Many women are being screened for cervical cancer when they don’t need it, while many other women who should be screened are failing to receive the test.
Those are the troubling findings from a pair of reports released last week by the Centers for Disease Control and Prevention (CDC).
In both reports, researchers analyzed data from 2000 to 2010 from the Behavioral Risk Factor Surveillance System (BRFSS). The data is pulled from random telephone surveys in which women were asked whether they had undergone a Pap test and, if so, when. The Pap test can detect changes in the cells of the cervix that may indicate early signs of cancer.
According to the most recent government statistics (2008), about 12,000 American women are diagnosed annually with cervical cancer. Tragically, some 4,000 women die from the disease each year. That number would be much higher, however, without the Pap test. Since the test was developed in the 1940s, the death rate in the United States from cervical cancer has plummeted 70 percent, making it one of modern medicine’s greatest success stories. Yet the test is not without potential harms. It produces a large number of false positives, which can lead to unnecessary treatments that sometimes affect future pregnancies.
The annual Pap test is now a thing of the past. Current guidelines recommend that cervical cancer screening begin at age 21 and continue every three years until age 65. The interval can be extended to every five years for women aged 30 and older who are also being tested for human papillomavirus infection (HPV), a risk factor for cervical cancer. Pap tests are not recommended for women over 65, except for those women whose past test results put them at high risk for developing cervical cancer.
Pap tests are also not recommended for women under age 21, whether or not they are sexually active. As Dr. Otis Brawley, chief medical officer for the American Cancer Society, explained on CNN’s website earlier this year, “many sexually active women under 21 will develop [HPV], which can lead to pre-cancerous lesions. And when doctors see those lesions on a Pap test, they want to treat them. Yet nearly all of those lesions will disappear on their own without residual effects. And those that do not are easily treated years later. Treating them as soon as they’re spotted can lead to cervical incompetence and miscarriage down the road.”
Current guidelines also recommend against screening for cervical cancer in most women who have had a hysterectomy.
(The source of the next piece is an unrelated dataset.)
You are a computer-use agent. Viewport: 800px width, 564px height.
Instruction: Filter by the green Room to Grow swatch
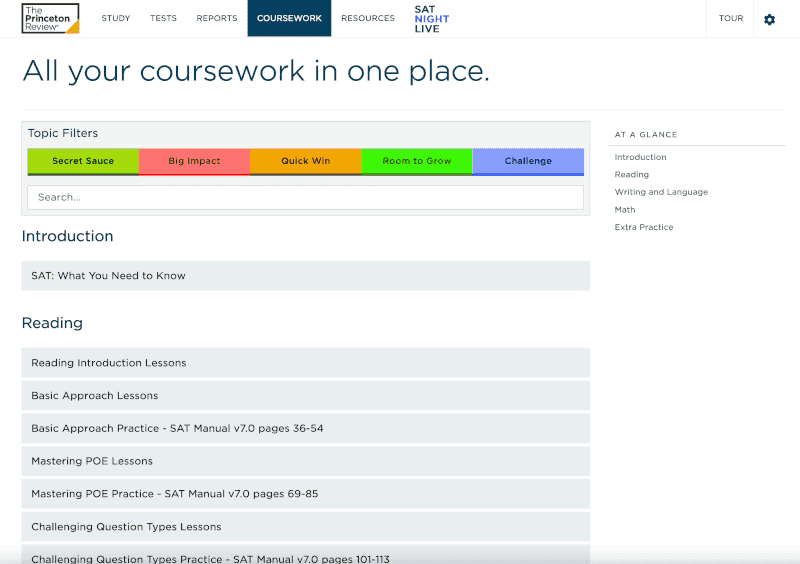(x=416, y=161)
The surgery usually (in 94 percent of cases, according to the CDC) involves the removal of the cervix.
Signs of improvement — and failure
In their analysis of the BRFSS data, CDC researchers found that the percentage of women with hysterectomies being screened for cervical cancer declined significantly in the decade 2000-2010, from 73.3 percent to 58.7 percent.
Yet, that still meant a huge number of women with hysterectomies were undergoing unnecessary testing.
The data also revealed that the number of women aged 18 to 21 who reported never having received a Pap test increased from 26.3 percent to 47.5 percent.
That decline was in step with the guidelines, but, once again, it revealed that a significant number of young women continue to be screened unnecessarily.
While women with hysterectomies and those under the age of 21 are often receiving Pap tests they don’t need, another group of women — those aged 30 to 64 years who do not have health-care coverage and who have not had a hysterectomy — are failing to be screened for cervical cancer. Women in this category were more than a third less likely to have undergone a recent Pap test in 2010 (68.7 percent) than in 2000 (74.4 percent).
Yet it’s women aged 30 to 64 for whom cervical cancer screening is most likely to save lives.
“Underscreening among women with less education, no usual source of health care, and no health-care coverage is well-documented and a persistent cause of health disparities,” notes an editorial that accompanies one of the CDC reports.
A need to further reduce unnecessary screening
As the CDC researchers acknowledge, their findings have several limitations. Most notably, the women in the BRFSS surveys self-reported whether or not they had undergone a Pap test. Self-reports always pose the problem of inaccurate memories, and in this case some of the women may have reported receiving a Pap test when they actually received just a general vaginal exam or other procedure.
Still, the findings from these two reports suggest that many women continue to receive unnecessary Pap tests, despite current guidelines.
“Research is needed to determine how to further reduce unnecessary screening,” the CDC editorial states. “Monitoring Pap test prevalence among U.S. women is important to ensure that resources are targeted to women with the most need.”